▶ [STATED TASK]:
Rewrite the records from the line containing "You are a computer-use" through the line containing "point(44,115)", replacing "column header" with "table heading" and leaving everything else unchanged.

Saved data records
****************************************
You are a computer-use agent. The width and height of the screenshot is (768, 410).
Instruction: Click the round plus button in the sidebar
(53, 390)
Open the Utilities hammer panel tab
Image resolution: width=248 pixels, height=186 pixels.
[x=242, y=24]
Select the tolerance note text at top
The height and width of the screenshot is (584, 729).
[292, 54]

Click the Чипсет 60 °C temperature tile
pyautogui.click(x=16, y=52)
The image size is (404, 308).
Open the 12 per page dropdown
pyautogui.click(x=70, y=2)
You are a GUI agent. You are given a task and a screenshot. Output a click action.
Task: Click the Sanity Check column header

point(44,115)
****************************************
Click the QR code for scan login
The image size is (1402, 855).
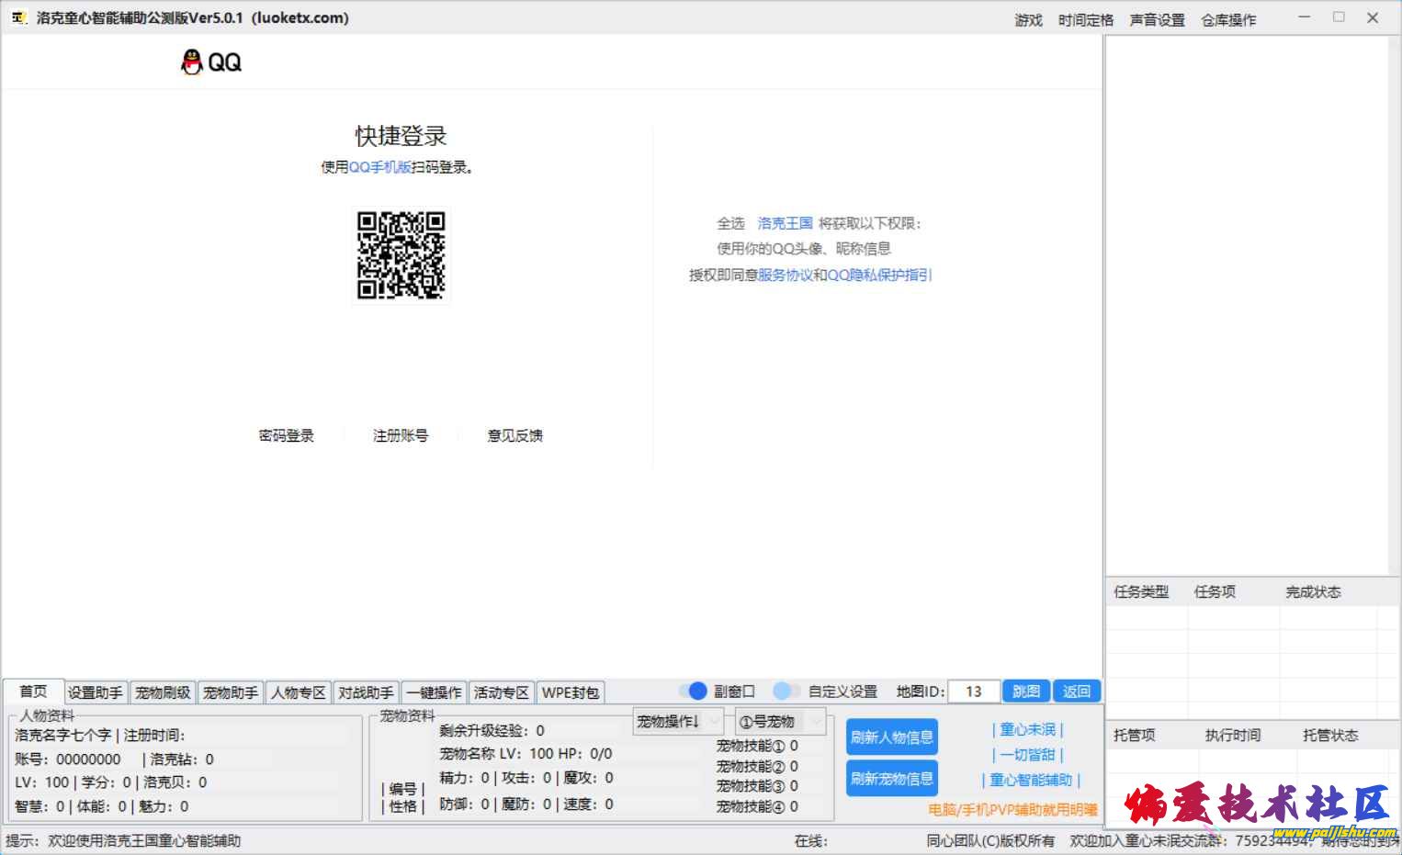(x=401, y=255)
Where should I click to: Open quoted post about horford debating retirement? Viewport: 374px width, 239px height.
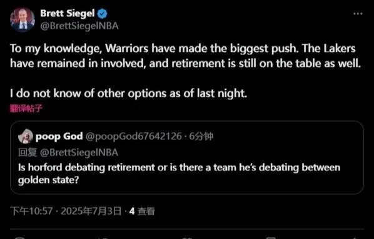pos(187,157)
****************************************
▶ [WRITTEN SOLUTION]:
You are a computer-use agent. The width and height of the screenshot is (768, 410).
Instruction: Click the round plus button in the sidebar
(53, 390)
Open the Utilities hammer panel tab
Image resolution: width=248 pixels, height=186 pixels.
[x=242, y=24]
Select the tolerance note text at top
The height and width of the screenshot is (584, 729).
[292, 54]

Click the Чипсет 60 °C temperature tile
pyautogui.click(x=16, y=52)
The image size is (404, 308).
Open the 12 per page dropdown
pyautogui.click(x=70, y=2)
You are a GUI agent. You are given a task and a screenshot. Output a click action.
Task: Click the Sanity Check table heading

point(44,115)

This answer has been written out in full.